Text excerpt below:

Re: A Race of humanoid drones for labor.

Chris Hind (bholat@earthlink.net)
Sun, 01 Sep 1996 01:10:20 -0700


>Hmm, I failed to notice a dramatic increase in the use of robots just
>lately. Manual labor has still a fair niche. Only large hardware ANNs
>will change this situation, and these are unlikely to appear too soon.
I have too failed to notice a dramatic increase in the use of robots.

>> at many brainless tasks, and better machines will(be able) to out perform
>> them in the remaining drudgeries.
>You know, most people don't like being unemployed. Trivial things like
>housing, food, clothing, and such. They might get pissed sufficiently to
>start an insurrection.
Jobs will need to be eventually of the information & research type ONLY, due
to the lack of grunt labor jobs. This will probably be one of the steps in
the years pre uploading when jobs will move from grunt labor type to
information & research type. The people with the brains will survive and
people who don't have the brains to keep up will end up homeless
unfortunetly. Unfortunetly many people won't have the brains to survive the
21st century. You will see alot of people getting REALLY smart REALLY fast
in order to survive in a world where if you don't know all the little
technical details someone will screw you over.

>> A big question is how much will it cost to maintain a drone work force.
>> I'm sure that genetic engineers could make more efficient organisms than
>> those currently available, but they'll still need food and waste
>I know a bit about DNA tinkering, and I think this damn unlikely.
Why? Combination bio & tech could enable many more elements into the genetic
mix allowing many new and different combinations and structures to be built.
What if we could build silicon or flourine-based lifeforms?

>> removal. Who will provide the mindless service of feeding and clean up
>> after the drones-- machines, humans, or more drones?
>If they are sufficiently smart to operate the machinery, they sure are
>smart enough to feed themselves.
True

>> Moral Question: How is bulding an race of drones in a laboratory for
>> labor different from just building designer humans to perform those same
>> tasks? Would these humans be created or enslaved?
>This is pure slavery, of course. Tinkering with human DNA to produce a
>race of slaves is immoral as hell, imo.
Why? They'd just be mindless animals running only on preprogrammed
pleasure-driven instincts to do their desired task.

>Currently, _any_ tinkering with
>human DNA is a strong no no since the yield is so low. Site directed
>mutagenesis or DNA snipping/insertion is easy on bacteria where you
>select automagically e.g. by ampicillin resistancy, but just try this on
>human embryos. 99.999 % nonviable. Hoo, boy.
So far they have been able to nearly cure hemophillia and that "bubble boy"
syndrome. One kid was a hemophilliac and the other had that syndrome. So
they infected them as a fetus and allowed the virus to spread through their
system, replacing a single gene in each cell.

End of Text excerpt.
Recorded data below:

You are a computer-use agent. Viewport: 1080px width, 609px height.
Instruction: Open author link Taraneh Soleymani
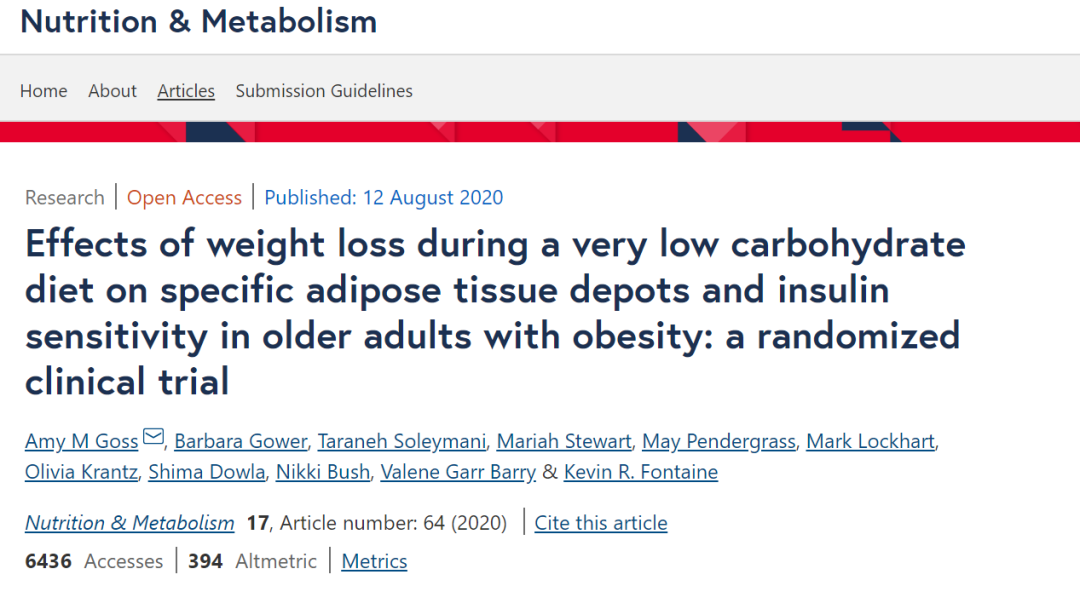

End of Recorded data.

Reproduce the stretch of the post on humanoid labor drones from "So far they" through "in each cell.", word for word.

# Problem solution
So far they have been able to nearly cure hemophillia and that "bubble boy"
syndrome. One kid was a hemophilliac and the other had that syndrome. So
they infected them as a fetus and allowed the virus to spread through their
system, replacing a single gene in each cell.